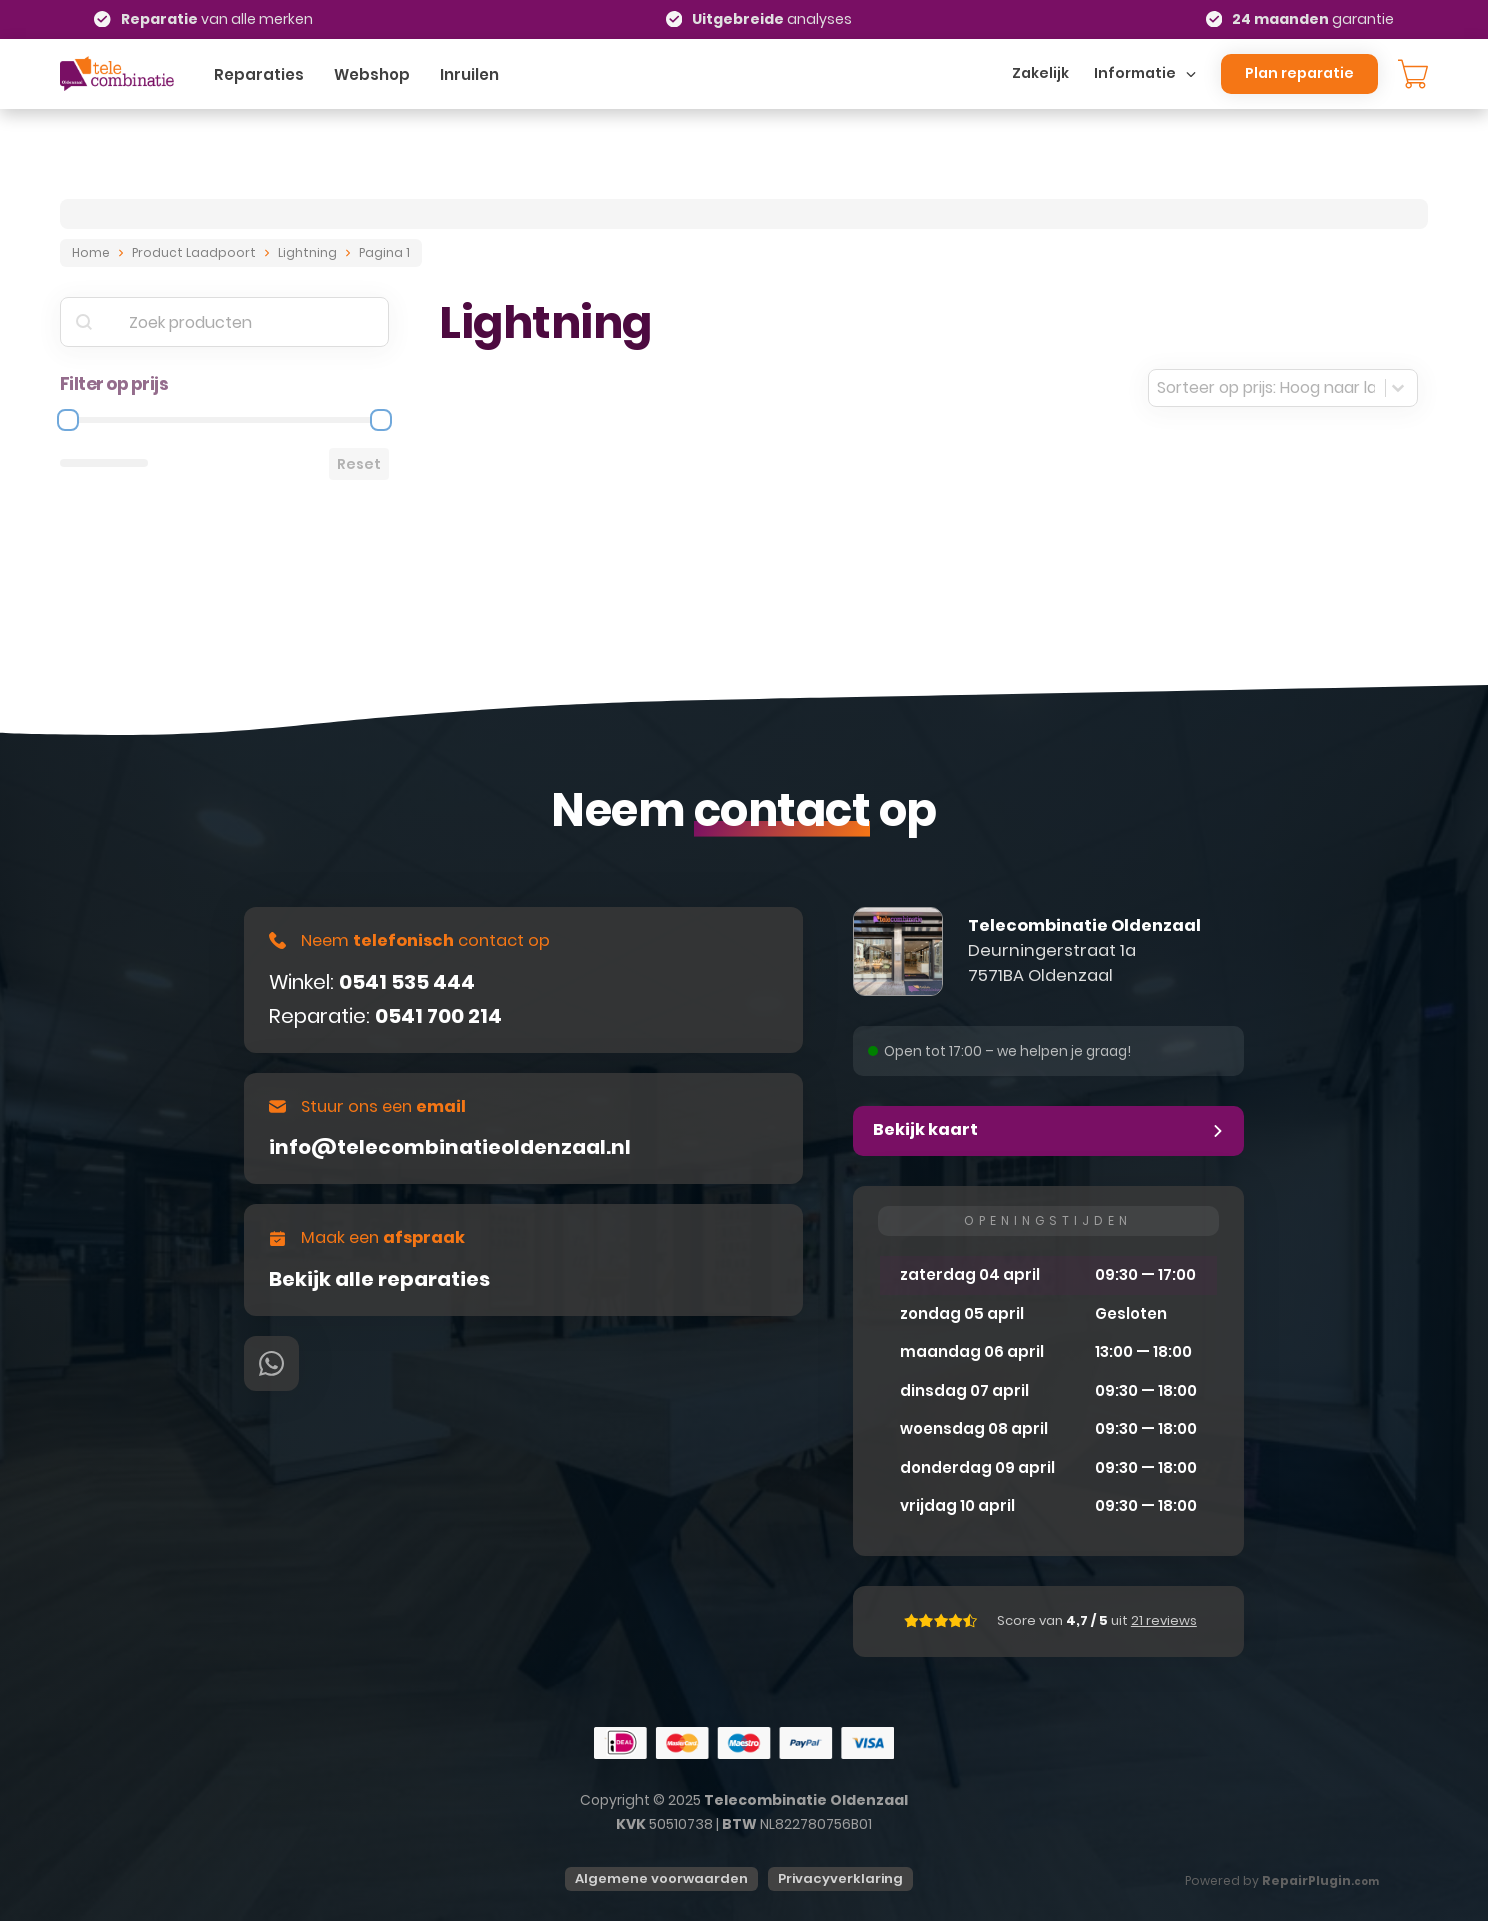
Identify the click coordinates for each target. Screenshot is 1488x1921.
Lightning (307, 252)
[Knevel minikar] (1413, 74)
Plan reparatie (1299, 73)
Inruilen (469, 74)
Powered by (1282, 1880)
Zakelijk (1040, 73)
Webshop (372, 74)
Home (91, 252)
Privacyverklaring (840, 1878)
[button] (1048, 1131)
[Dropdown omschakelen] (1191, 74)
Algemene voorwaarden (661, 1878)
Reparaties (259, 74)
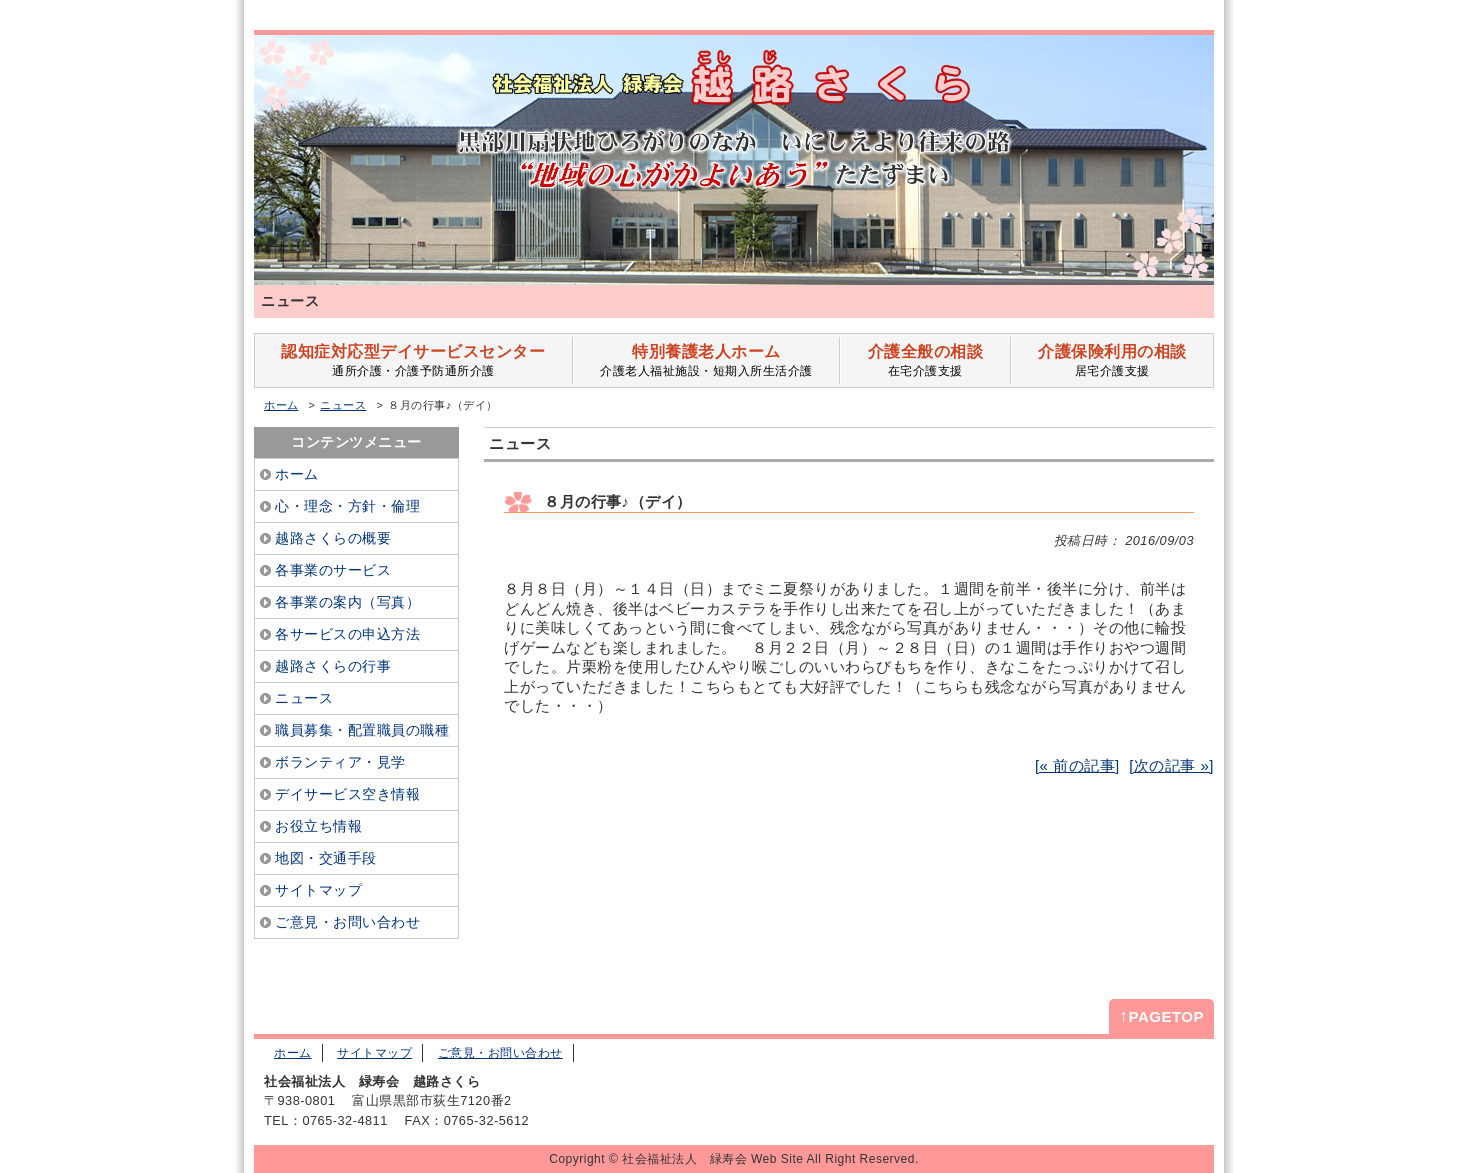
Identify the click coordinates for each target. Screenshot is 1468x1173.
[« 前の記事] (1077, 765)
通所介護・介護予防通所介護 (413, 360)
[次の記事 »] (1171, 765)
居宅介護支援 (1112, 360)
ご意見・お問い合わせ (500, 1053)
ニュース (343, 405)
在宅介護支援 (925, 360)
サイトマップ (374, 1053)
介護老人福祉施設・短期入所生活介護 (706, 360)
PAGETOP (1161, 1016)
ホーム (281, 405)
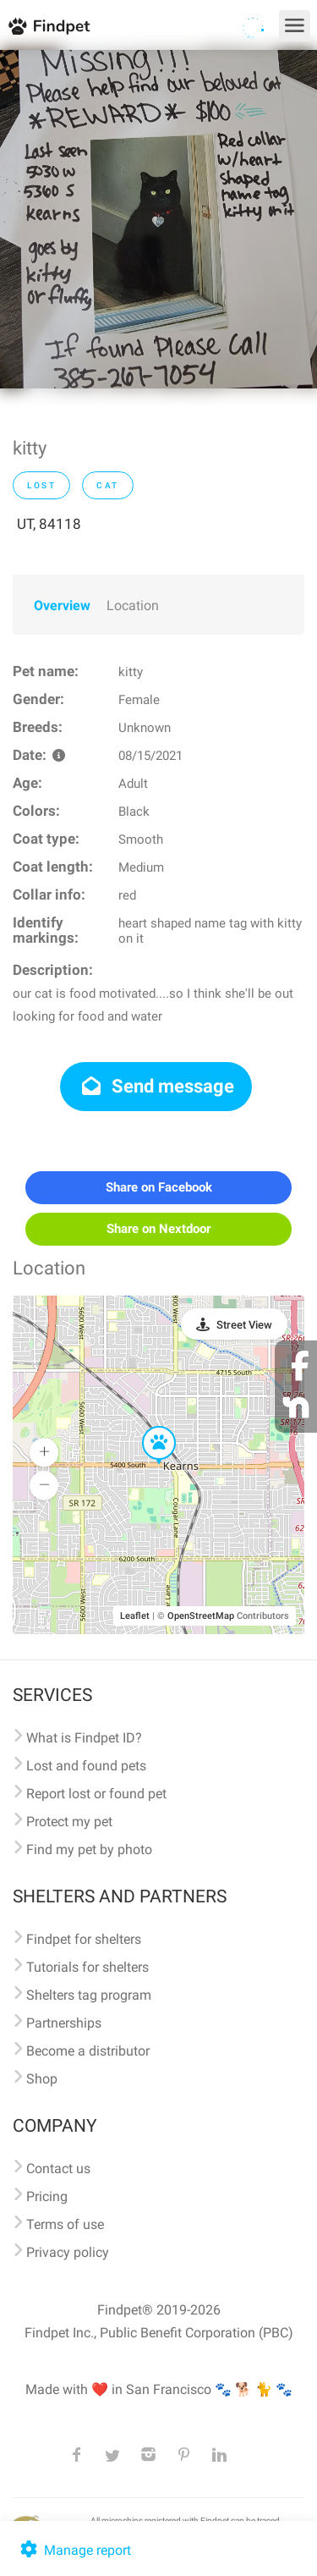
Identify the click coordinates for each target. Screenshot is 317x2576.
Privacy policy (67, 2252)
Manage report (74, 2550)
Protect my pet (69, 1822)
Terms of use (65, 2224)
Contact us (58, 2168)
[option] (158, 219)
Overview (62, 605)
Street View (244, 1324)
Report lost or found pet (96, 1794)
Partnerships (63, 2023)
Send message (156, 1086)
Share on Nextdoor (158, 1228)
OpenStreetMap (200, 1615)
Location (133, 605)
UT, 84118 (49, 523)
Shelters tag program (88, 1995)
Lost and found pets (86, 1766)
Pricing (47, 2196)
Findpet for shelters (83, 1939)
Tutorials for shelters (87, 1967)
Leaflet (135, 1615)
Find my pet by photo (89, 1849)
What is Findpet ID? (84, 1738)
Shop (41, 2079)
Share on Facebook (159, 1187)
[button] (147, 1427)
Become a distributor (88, 2051)
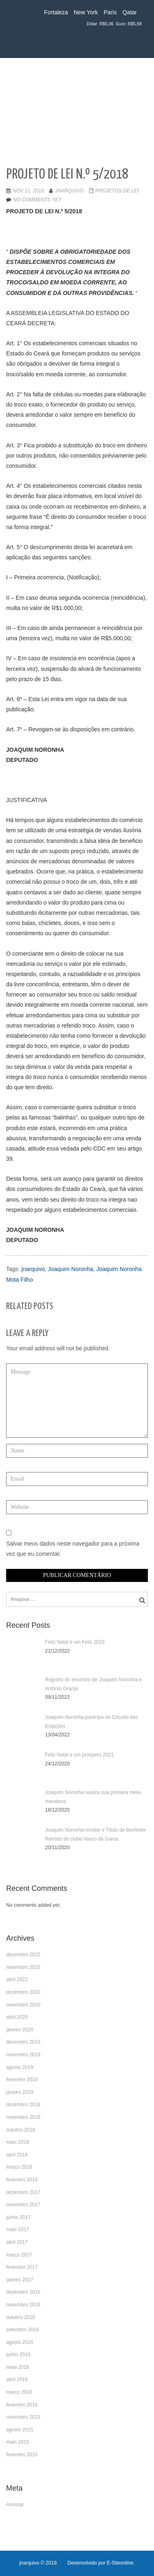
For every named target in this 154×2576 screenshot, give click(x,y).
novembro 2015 (23, 2417)
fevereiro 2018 (22, 2180)
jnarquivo (69, 191)
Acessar (15, 2504)
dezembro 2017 (23, 2192)
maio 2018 (17, 2142)
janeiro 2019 (19, 2092)
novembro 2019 (23, 2055)
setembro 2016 (22, 2329)
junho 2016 (18, 2354)
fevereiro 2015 (22, 2455)
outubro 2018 (20, 2130)
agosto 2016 (19, 2342)
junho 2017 (18, 2217)
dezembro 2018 (23, 2104)
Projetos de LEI (117, 191)
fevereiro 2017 (22, 2267)
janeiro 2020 (19, 2030)
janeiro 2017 (19, 2280)
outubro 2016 (20, 2317)
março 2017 (19, 2255)
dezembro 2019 (23, 2042)
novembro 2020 (23, 2005)
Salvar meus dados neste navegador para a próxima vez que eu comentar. (72, 1548)
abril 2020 (17, 2017)
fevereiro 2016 (22, 2405)
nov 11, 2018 (28, 191)
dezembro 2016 (23, 2292)
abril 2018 (17, 2155)
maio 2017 (17, 2229)
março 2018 (19, 2167)
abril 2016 (17, 2379)
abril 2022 (17, 1979)
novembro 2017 (23, 2204)
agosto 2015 (19, 2430)
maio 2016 (17, 2367)
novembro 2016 (23, 2305)
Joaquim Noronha (70, 1269)
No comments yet (37, 200)
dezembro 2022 (23, 1954)
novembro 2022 (23, 1967)
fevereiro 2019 (22, 2079)
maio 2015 (17, 2442)
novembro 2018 (23, 2117)
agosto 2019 (19, 2067)
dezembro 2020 (23, 1992)
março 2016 (19, 2392)
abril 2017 (17, 2242)
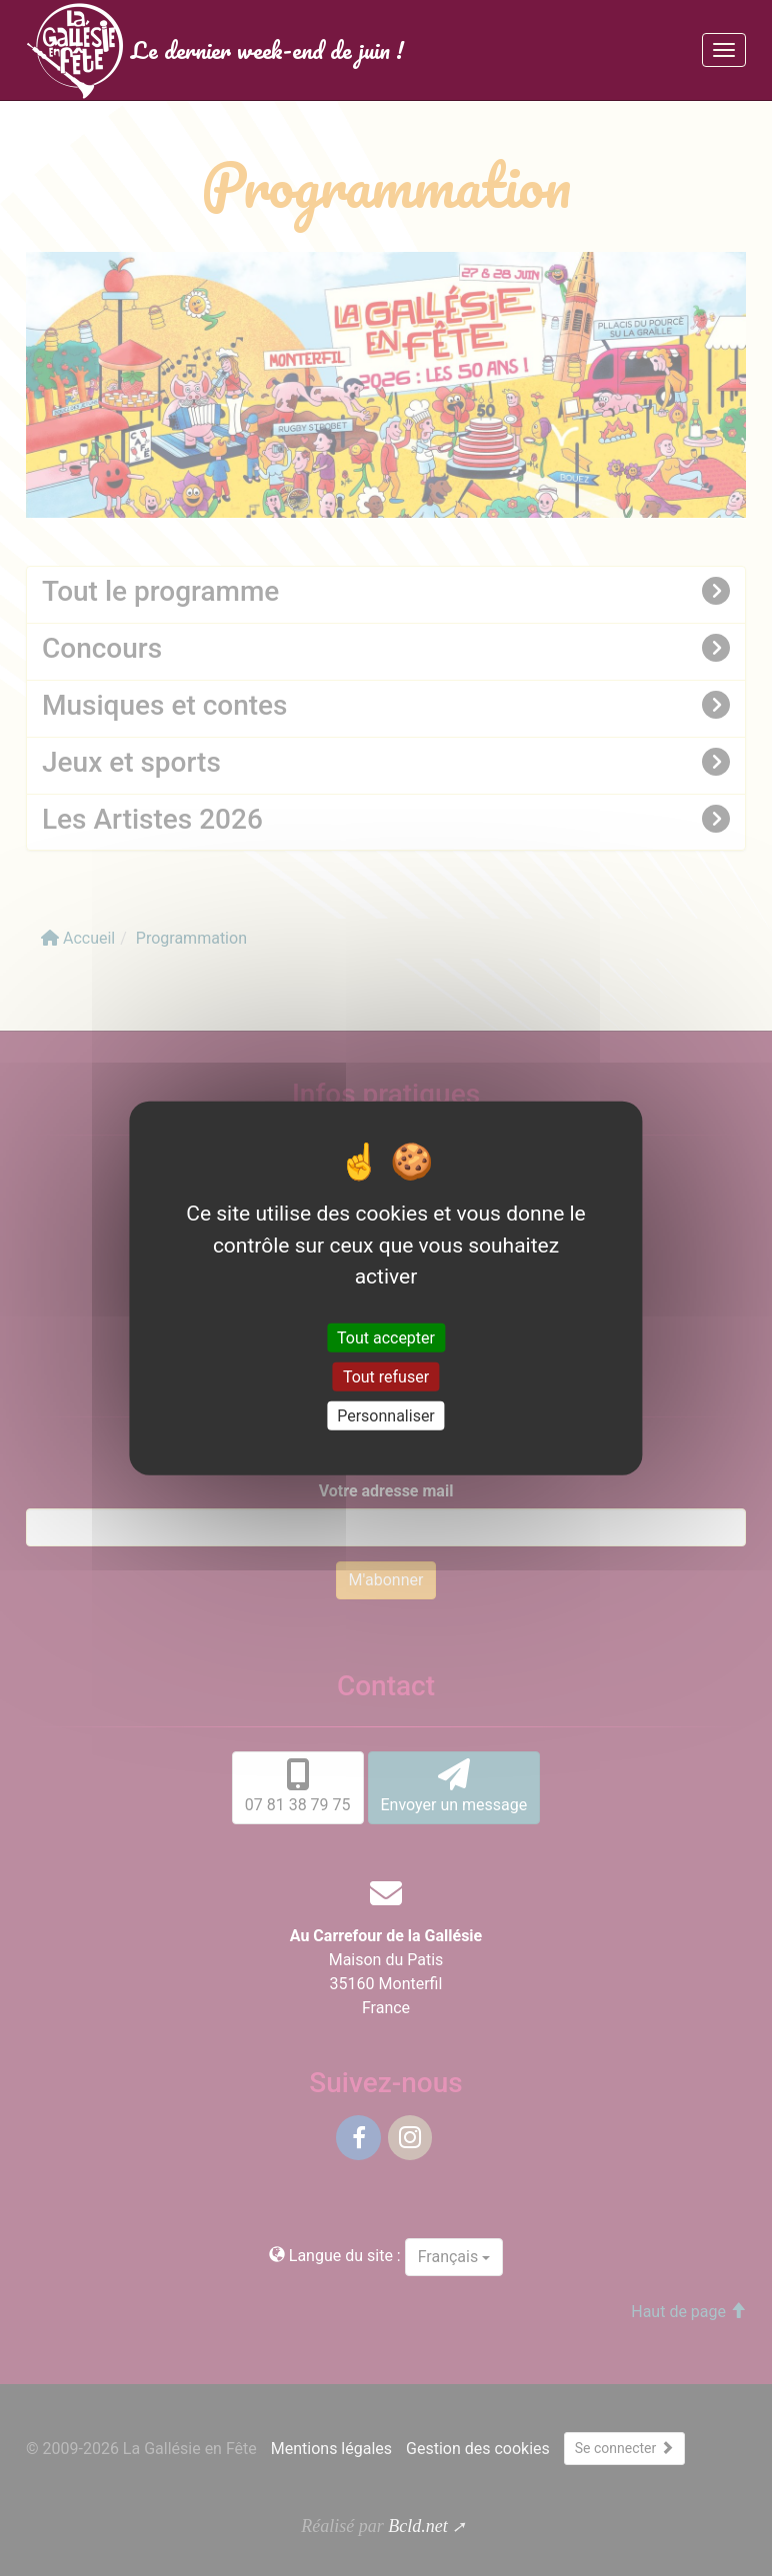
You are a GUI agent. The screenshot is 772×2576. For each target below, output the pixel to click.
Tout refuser (386, 1375)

········

Task: Reproduce every line of the records above verbatim, from the first record through the last, omitting the pictures.

Answer:
Identify the click coordinates for each target. Screenshot is 1488x1921.
Lightning (307, 252)
[Knevel minikar] (1413, 74)
Plan reparatie (1299, 73)
Inruilen (469, 74)
Powered by (1282, 1880)
Zakelijk (1040, 73)
Webshop (372, 74)
Home (91, 252)
Privacyverklaring (840, 1878)
[button] (1048, 1131)
[Dropdown omschakelen] (1191, 74)
Algemene voorwaarden (661, 1878)
Reparaties (259, 74)
Identify the click coordinates for each target. Screenshot is 1468x1173.
[« 前の記事] (1077, 765)
通所介護・介護予防通所介護 (413, 360)
[次の記事 »] (1171, 765)
居宅介護支援 (1112, 360)
ご意見・お問い合わせ (500, 1053)
ニュース (343, 405)
在宅介護支援 (925, 360)
サイトマップ (374, 1053)
介護老人福祉施設・短期入所生活介護 (706, 360)
PAGETOP (1161, 1016)
ホーム (281, 405)
Identify the click coordinates for each target. Screenshot is 317x2576.
Privacy policy (67, 2252)
Manage report (74, 2550)
Protect my pet (69, 1822)
Terms of use (65, 2224)
Contact us (58, 2168)
[option] (158, 219)
Overview (62, 605)
Street View (244, 1324)
Report lost or found pet (96, 1794)
Partnerships (63, 2023)
Send message (156, 1086)
Share on Nextdoor (158, 1228)
OpenStreetMap (200, 1615)
Location (133, 605)
UT, 84118 (49, 523)
Shelters tag program (88, 1995)
Lost and found pets (86, 1766)
Pricing (47, 2196)
Findpet for shelters (83, 1939)
Tutorials for shelters (87, 1967)
Leaflet (135, 1615)
Find my pet by photo (89, 1849)
What is Findpet ID? (84, 1738)
Shop (41, 2079)
Share on Facebook (159, 1187)
[button] (147, 1427)
Become a distributor (88, 2051)
For every named target in this 154×2576 screenshot, give click(x,y).
novembro 2015 (23, 2417)
fevereiro 2018 (22, 2180)
jnarquivo (69, 191)
Acessar (15, 2504)
dezembro 2017 (23, 2192)
maio 2018 (17, 2142)
janeiro 2019 (19, 2092)
novembro 2019 (23, 2055)
setembro 2016 (22, 2329)
junho 2016 (18, 2354)
fevereiro 2015 (22, 2455)
outubro 2018 (20, 2130)
agosto 2016 (19, 2342)
junho 2017 (18, 2217)
dezembro 2018 (23, 2104)
Projetos de LEI (117, 191)
fevereiro 2017 (22, 2267)
janeiro 2020 (19, 2030)
janeiro 2017 (19, 2280)
outubro 2016 (20, 2317)
março 2017 (19, 2255)
dezembro 2019 (23, 2042)
novembro 2020 (23, 2005)
Salvar meus dados neste navegador para a próxima vez que eu comentar. (72, 1548)
abril 2020 (17, 2017)
fevereiro 2016 (22, 2405)
nov 11, 2018 (28, 191)
dezembro 2016 (23, 2292)
abril 2018 (17, 2155)
maio 2017 (17, 2229)
março 2018 (19, 2167)
abril 2016 (17, 2379)
abril 2022 (17, 1979)
novembro 2017 (23, 2204)
agosto 2015 (19, 2430)
maio 2016 (17, 2367)
novembro 2016 (23, 2305)
Joaquim Noronha (70, 1269)
No comments yet (37, 200)
dezembro 2022 (23, 1954)
novembro 2022 (23, 1967)
fevereiro 2019 (22, 2079)
maio 2015 (17, 2442)
novembro 2018 (23, 2117)
agosto 2019 (19, 2067)
dezembro 2020 (23, 1992)
março 2016 (19, 2392)
abril 2017 (17, 2242)
You are a GUI agent. The screenshot is 772×2576. For each target below, output the pixel to click.
Tout refuser (386, 1375)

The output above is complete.